- [To do] Work through the listing below and give again exactly the lines from the one with "The height and" to the one with "Instruction: Open the", both ends included. All other lines and all pictures stay out.

- [Extracted material]
BEGIN

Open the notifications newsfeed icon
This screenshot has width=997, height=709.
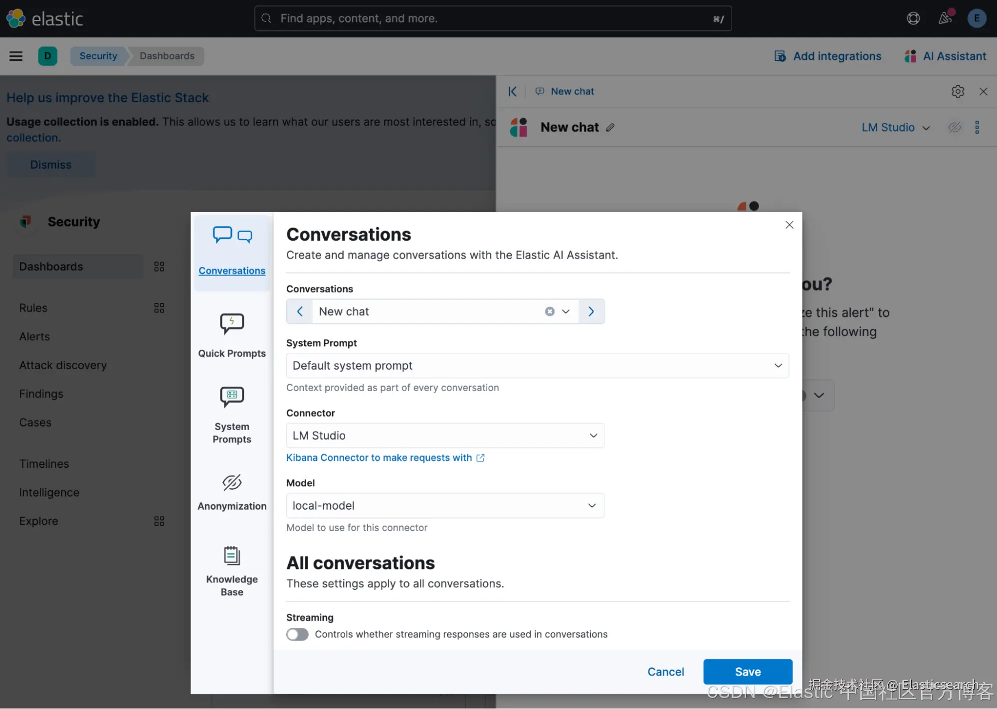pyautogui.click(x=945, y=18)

END
BEGIN

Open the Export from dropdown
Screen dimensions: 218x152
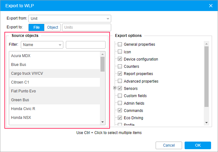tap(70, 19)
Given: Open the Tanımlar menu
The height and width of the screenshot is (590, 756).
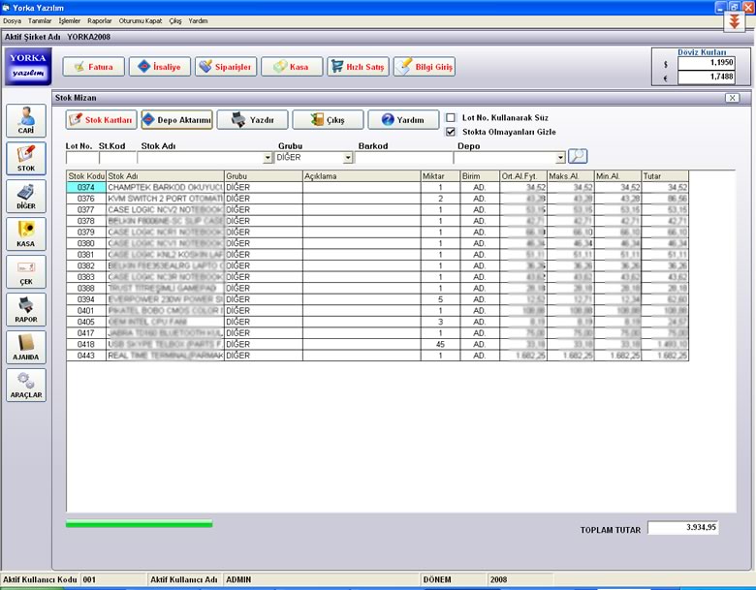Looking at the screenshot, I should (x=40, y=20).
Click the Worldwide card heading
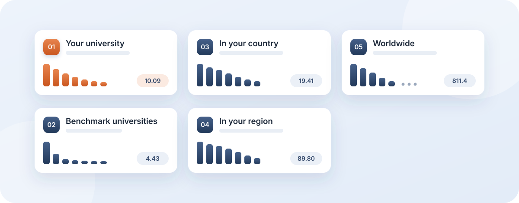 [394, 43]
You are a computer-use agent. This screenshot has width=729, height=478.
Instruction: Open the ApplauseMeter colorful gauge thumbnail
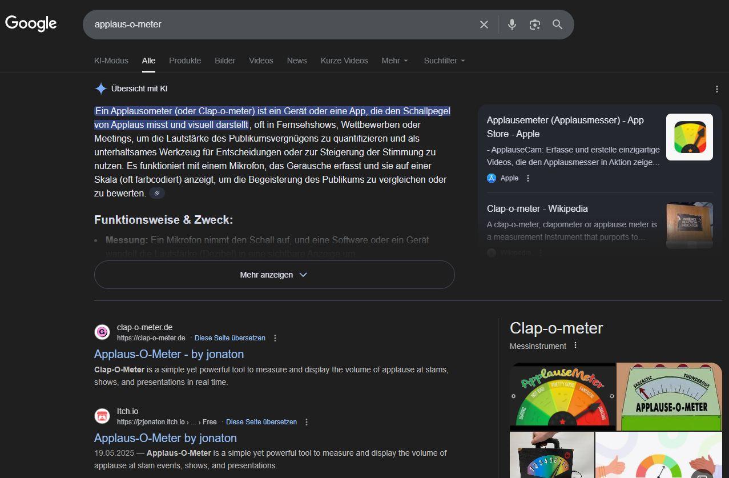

END
BEGIN

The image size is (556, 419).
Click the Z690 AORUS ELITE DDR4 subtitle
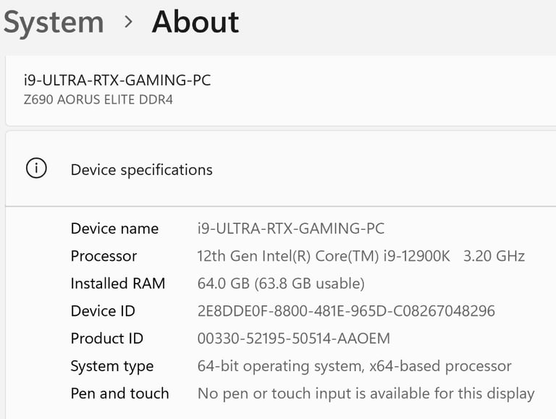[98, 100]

END

- [Your response]
The height and width of the screenshot is (590, 756).
Looking at the screenshot, I should (x=40, y=20).
Click the Worldwide card heading
 [394, 43]
You are a computer-use agent. This screenshot has width=729, height=478.
Instruction: Open the ApplauseMeter colorful gauge thumbnail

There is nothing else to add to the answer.